Le Dorian : une brasserie genevoise

Edouard Amoiel
02 octobre 2024
À la fin de l’été, le chef Florian Le Bouhec ouvre Le Dorian, remettant cet établissement historique de Genève sur le devant de la scène. Les gens se bousculent au portillon, nous avons pris le temps de la dégustation.
Même si l’envie de lui rendre visite était trop forte, il fallait attendre ! Attendre… un mot qui dans la stratosphère genevoise n’existe pas tant la tentation de la nouveauté dans notre ville semble prendre le dessus sur tout discernement humain. Attendre… que les femmes et les hommes qui font partie de la nouvelle aventure de Florian Le Bouhec puissent régler les automatismes d’une profession plus que jamais scrutée par ceux qui prétendent la connaître. Attendre… qu’une carte des mets soit réellement finalisée et que les plats aient eu le temps d’être peaufinés. Attendre… que le buzz se soit propagé pour prendre le contre-pied d’une élite soi-disant bien-pensante mais pas toujours bienveillante. Il était temps de ne plus attendre ! Le Dorian… ouvre-toi !

Institution genevoise
Revenir au Dorian procure un bonheur difficilement descriptible tant l’établissement est cher au cœur des genevois. Ancien fief de la famille Pettina, tombé en désuétude au fil des années avec des successeurs peu enclins à entretenir le mythe culinaire transalpin, cette institution est enfin de retour au sommet de sa popularité gastronomique locale. Le scénario semblait être écrit tout spécialement pour Florian Le Bouhec. Toujours en quête de nouveaux projets, l’ancien chef du Bologne ne pouvait pas manquer une telle opportunité. Mais le Dorian n’est pas un bistrot de quartier habituel. Plus de huit mois de travaux, sous la supervision de l’architecte Youri Kravtchenko, ont été nécessaires jusqu’à la réouverture à la fin du mois d’août. Un défi de taille qu’il fallait avoir le cran de relever !
Fils de (grand) cuisinier, Florian Le Bouhec a la trempe de ces chefs qui cultivent la notion de restauration dans sa plus pure tradition. Son apparence bourrue cache une grande sensibilité qui s’exprime par ses choix culinaires et décoratifs. Des lumières savamment étudiées, un magnifique bar orné de coquillages, des calligraphies sur les murs, une moquette à motifs et une décoration végétale dans la véranda.
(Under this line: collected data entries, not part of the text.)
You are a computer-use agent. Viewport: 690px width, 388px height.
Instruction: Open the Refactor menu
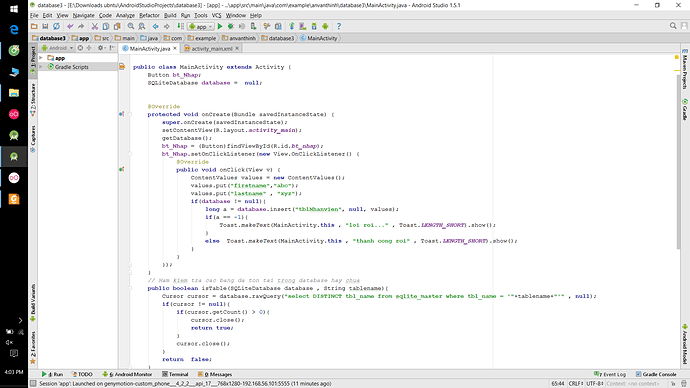point(149,15)
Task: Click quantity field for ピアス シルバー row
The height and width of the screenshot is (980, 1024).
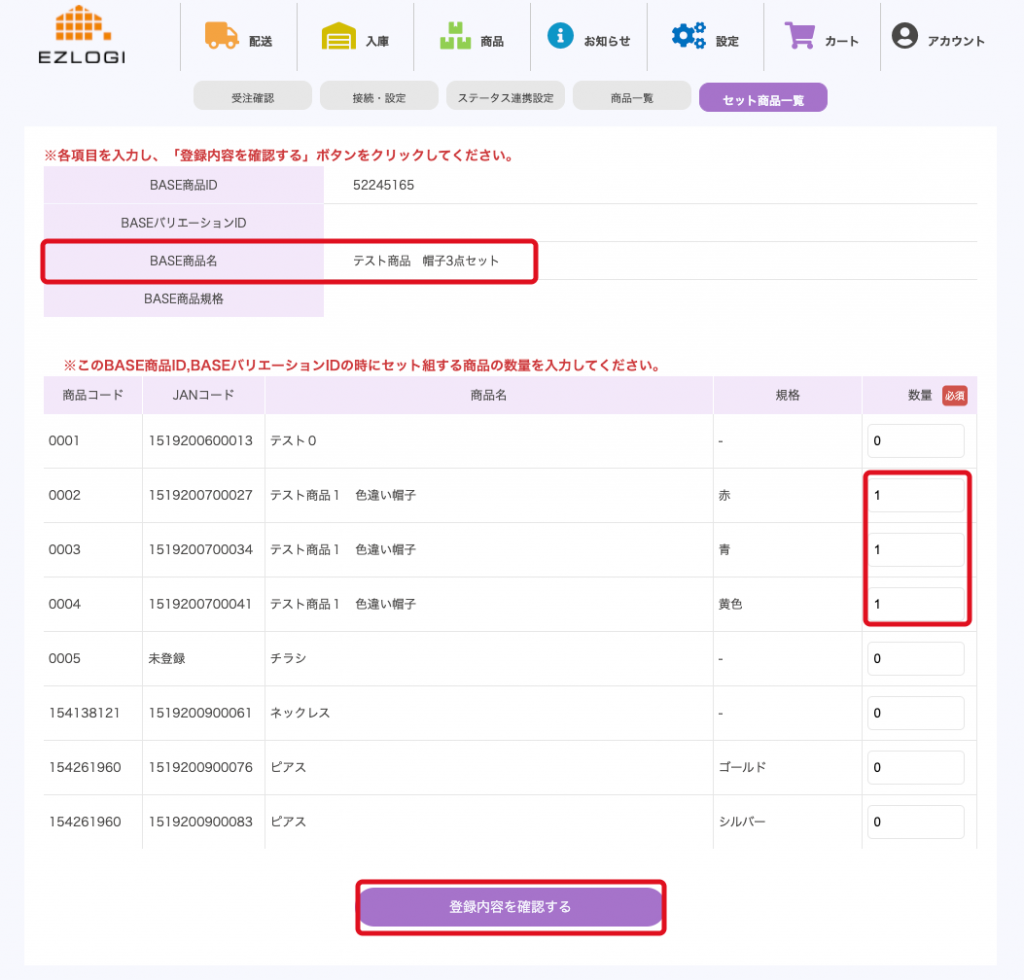Action: click(x=915, y=822)
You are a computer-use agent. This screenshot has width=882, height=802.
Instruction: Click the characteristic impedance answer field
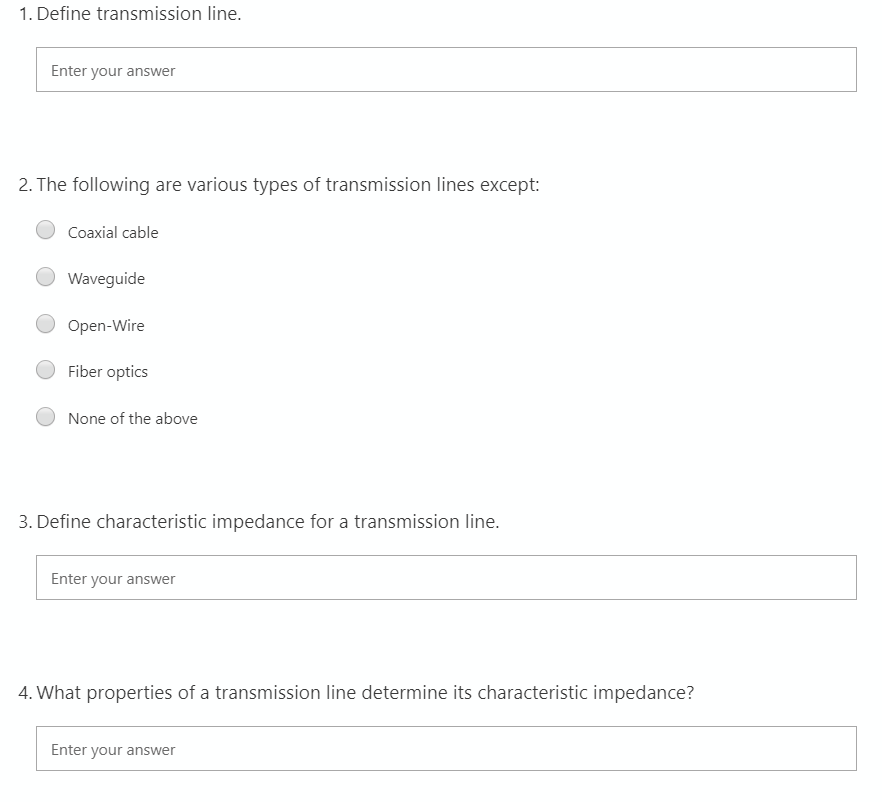tap(446, 577)
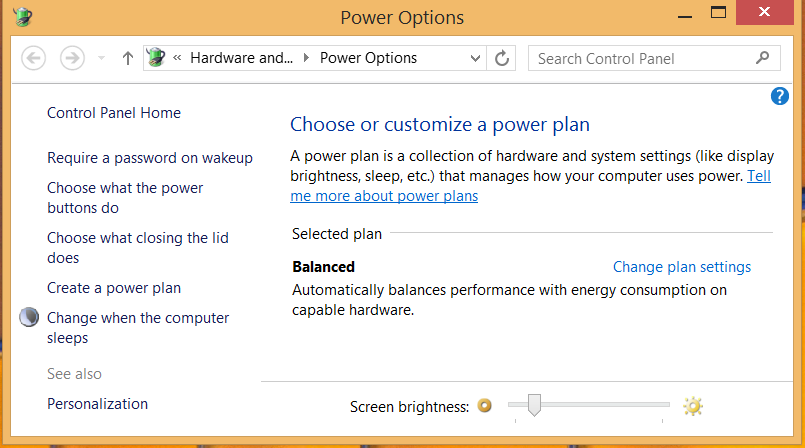Click the magnifier search icon
Screen dimensions: 805x448
click(x=763, y=57)
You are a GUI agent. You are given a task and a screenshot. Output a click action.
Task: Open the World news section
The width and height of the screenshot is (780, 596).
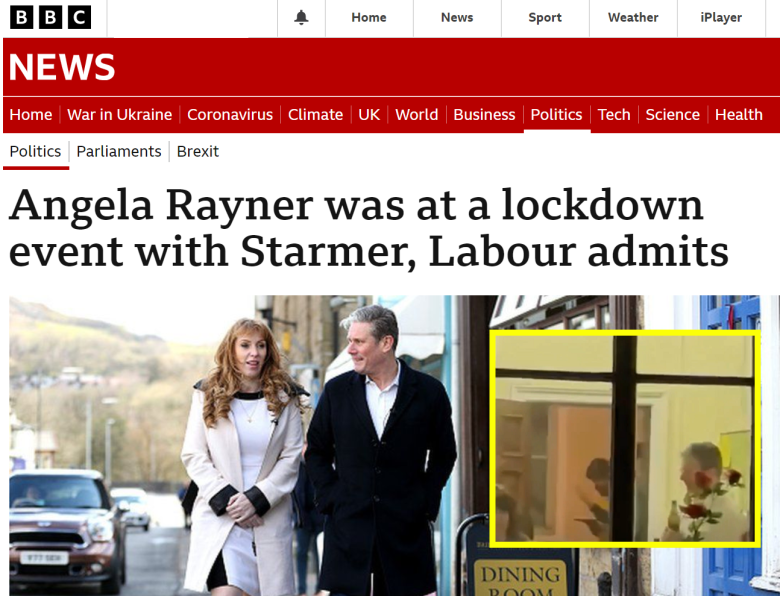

Au fil du temps, le parcours culinaire genevois de Florian Le Bouhec reste un exemple pour beaucoup… L’Artichaut, Le Café de la Paix, Le Bombar au début, Le Bologne bien sûr, le Bleu Nuit toujours… et le Dorian maintenant.

Pièce maîtresse
Savoir s’entourer ! Un adage que beaucoup de personnes ne semblent pas appliquer. Même si les chemins peuvent parfois prendre des directions opposées, Florian Le Bouhec semble s’être entouré une nouvelle fois de personnes jouant un rôle pivot côté salle comme derrière les fourneaux. Les compliments vont à Guillaume Nonnet qui, après plus de 10 ans de bons et loyaux services à la Brasserie Lipp, officie en salle avec brio. Du côté des fourneaux, nous retrouvons Andrea Branca qui se joint à l’aventure après avoir longtemps travaillé aux côtés de Yoann Caloué.
La carte des mets est un mélange ingénieux de gastronomie française et italienne. Au lieu de s’opposer, les deux influences sont complémentaires. Tandis que les entrées et les pâtes fraîches font la part belle aux traditions transalpines, les plats, quant à eux, honorent la culture hexagonale dans toute sa splendeur. Pour commencer, nous avons le choix entre des bolets cuits et crus qui s’entremêlent, divinement préparés et rehaussés par un jus de viande, et un battuta de veau, accompagné de noisettes torréfiées, auquel s’ajoute une subtile mayonnaise au miso.

France & Italie
En ce début de repas, l’influence de l’Italie persiste avec les paccheri caccio & peppe en mode partage. Hormis une légère sous-cuisson, ce plat romain emblématique fonctionne à merveille. La fricassée de ris de veau et la noisette de chevreuil sont une invitation à la tentation, néanmoins c’est l’aile de raie qui s’impose. Comme s’il avait perdu de sa noblesse la raie avait pratiquement disparu des cartes de restaurant au profit d’autres poissons sans relief ni originalité mais sans doute plus faciles à préparer. Magnifiquement cuite, posée sur des haricots croquants et des salicornes, le chef l’accommode avec un beurre blanc citronné. Magie marine!
Comme une pièce de théâtre, Le Dorian joue avec panache ses premières représentations. Alors que le spectacle vient de débuter, prenez place et profitez d’un moment de joie, de délectation et de partage. Autant de bonnes raisons pour y aller.